A Reflection by Michael T. Hertz

11/08/2019

Yesterday, I went to a protest in San Miguel de Allende against a new gold mine in Dolores Hidalgo. A Canadian company wants to start yet another open pit mining operation in the Man Miguel region, creating even more contamination in the already dangerously polluted water.

I sat and listened, and it came clear to me that the real issue was one of values. If, for example, the mining company was putting the water table at risk in the hope of uncovering a cure for cancer, once might accept that risk. But in the present situation, the mining company was using millions of liters of water annually in the hopes of getting a few pounds of gold. And what true value does gold have? Aside from its monetary value, and its use in artwork and jewelry, gold really has no value except in the acquisition of money.

And what value does water have? It’s difficult to put value on it until water becomes scarce. Then it becomes incredibly valuable, because it is one of the few resources which we as humans can never do without. If San Miguel de Allende should run out of uncontaminated water, this would cause the value of the entire land in the region to become valueless, because it could not be used without trucking in millions of gallons of fresh water.

I asked one of the experts at the protest to provide a value for the millions of liters of water used annually in mining for gold. If you combined the cost of the labor in mining plus the water value, would the total exceed the value of the gold? He said it would – but, of course, the mining company did not have to bear the cost of the water. That was borne by the local society in the region of the mine. If the mining company had to bear the true cost of the water, it wouldn’t have undertaken the mining.

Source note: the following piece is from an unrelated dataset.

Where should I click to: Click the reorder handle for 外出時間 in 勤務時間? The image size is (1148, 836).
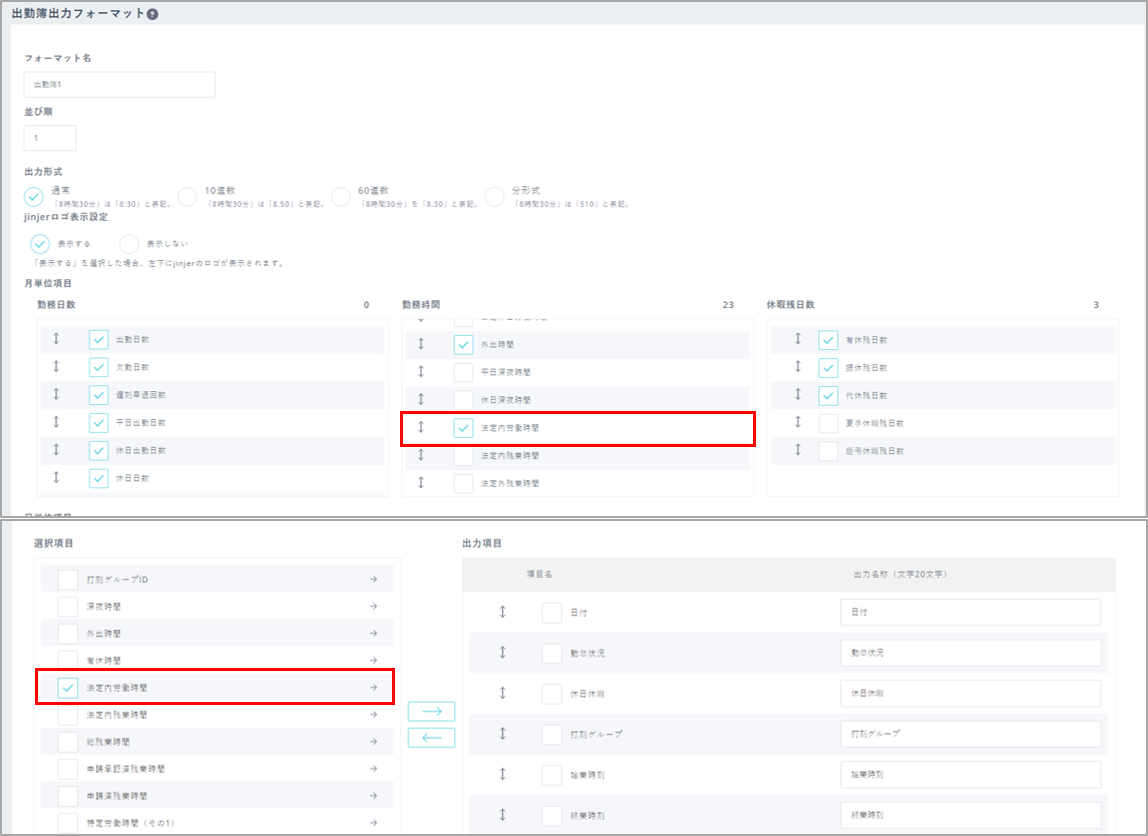421,344
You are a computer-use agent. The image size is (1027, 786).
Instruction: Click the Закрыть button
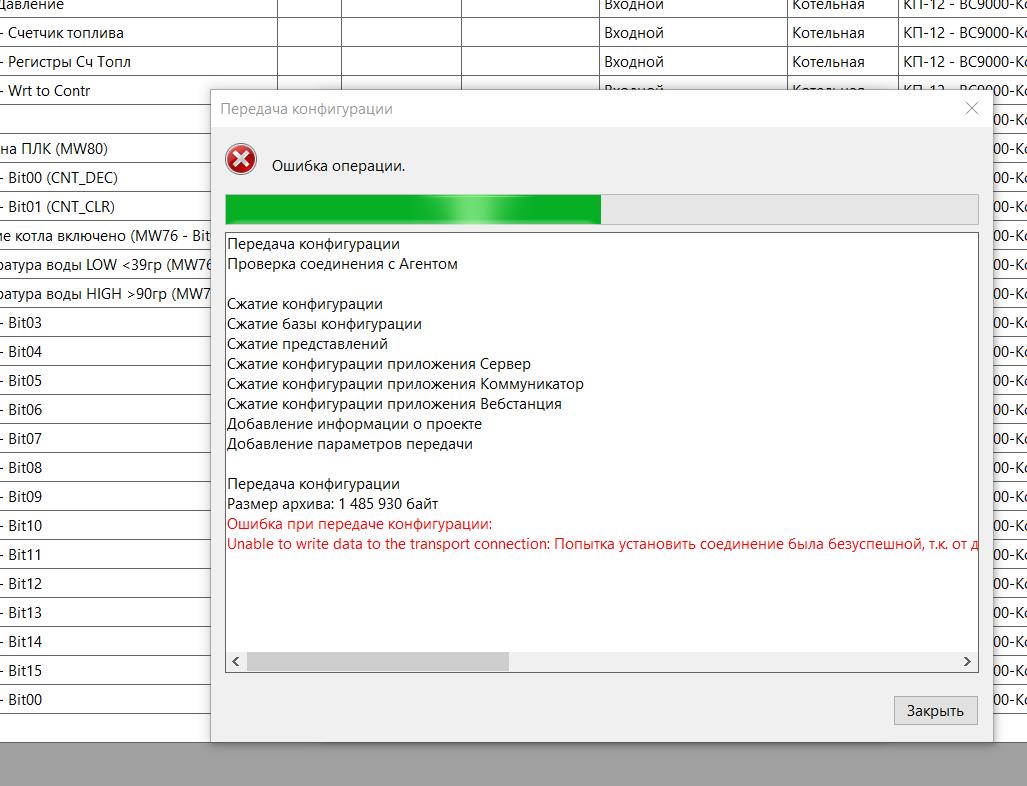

As I have noted above, the value of the gold is a fiction. Gold, in and of itself, has no value in our society. It provides little other than its monetary value. And as we have discovered of late, monetary value is a fiction as well.

In terms of value, which is worth more to Mexican society: San Miguel de Allende as an historical city, or the money paid by the Canadian mining company to have the mine in Dolores Hidalgo? Please remember that if something happens to San Miguel (and Dolores Hidalgo), hundreds of thousands of people will need to abandon their ancestral homes, and those homes will became abandoned wastelands. The money paid by the Canadian company does have value, but when compared with the risk it causes to the watershed, that value is not great.